»»
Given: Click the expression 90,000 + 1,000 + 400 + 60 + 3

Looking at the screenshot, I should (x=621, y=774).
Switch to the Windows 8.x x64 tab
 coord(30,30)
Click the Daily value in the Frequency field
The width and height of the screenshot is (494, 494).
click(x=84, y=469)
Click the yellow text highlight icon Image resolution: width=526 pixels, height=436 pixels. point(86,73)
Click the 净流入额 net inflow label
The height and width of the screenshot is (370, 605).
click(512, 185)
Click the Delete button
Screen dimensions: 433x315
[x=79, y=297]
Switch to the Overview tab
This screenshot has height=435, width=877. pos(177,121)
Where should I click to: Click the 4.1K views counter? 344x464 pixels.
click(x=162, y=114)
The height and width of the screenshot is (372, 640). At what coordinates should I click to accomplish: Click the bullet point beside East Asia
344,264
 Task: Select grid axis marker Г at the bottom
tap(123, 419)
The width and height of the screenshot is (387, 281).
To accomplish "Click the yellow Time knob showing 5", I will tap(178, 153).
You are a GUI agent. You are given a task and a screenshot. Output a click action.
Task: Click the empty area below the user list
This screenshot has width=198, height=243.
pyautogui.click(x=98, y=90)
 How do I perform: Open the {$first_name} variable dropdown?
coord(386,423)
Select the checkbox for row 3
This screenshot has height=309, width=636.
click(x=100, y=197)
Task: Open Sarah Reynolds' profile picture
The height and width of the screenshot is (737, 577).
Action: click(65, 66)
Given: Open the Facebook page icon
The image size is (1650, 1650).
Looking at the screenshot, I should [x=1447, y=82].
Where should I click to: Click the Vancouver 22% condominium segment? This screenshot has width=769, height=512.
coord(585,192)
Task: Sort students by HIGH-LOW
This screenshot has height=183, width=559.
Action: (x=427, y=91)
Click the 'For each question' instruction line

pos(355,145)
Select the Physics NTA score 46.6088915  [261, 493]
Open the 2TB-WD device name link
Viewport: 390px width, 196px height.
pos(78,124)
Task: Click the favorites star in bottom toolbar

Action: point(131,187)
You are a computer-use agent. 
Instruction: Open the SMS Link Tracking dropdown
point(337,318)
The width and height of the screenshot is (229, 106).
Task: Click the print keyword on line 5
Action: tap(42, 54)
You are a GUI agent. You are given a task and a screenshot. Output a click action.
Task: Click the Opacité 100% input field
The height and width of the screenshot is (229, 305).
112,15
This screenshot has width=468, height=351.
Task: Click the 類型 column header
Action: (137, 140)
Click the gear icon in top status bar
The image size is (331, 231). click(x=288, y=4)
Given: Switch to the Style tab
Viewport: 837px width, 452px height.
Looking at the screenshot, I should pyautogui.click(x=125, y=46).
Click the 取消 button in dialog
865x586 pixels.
««
BRIEF — The answer should be a single number: how many lines in the entries contain "field".

SOLUTION FOR THIS PROBLEM — 2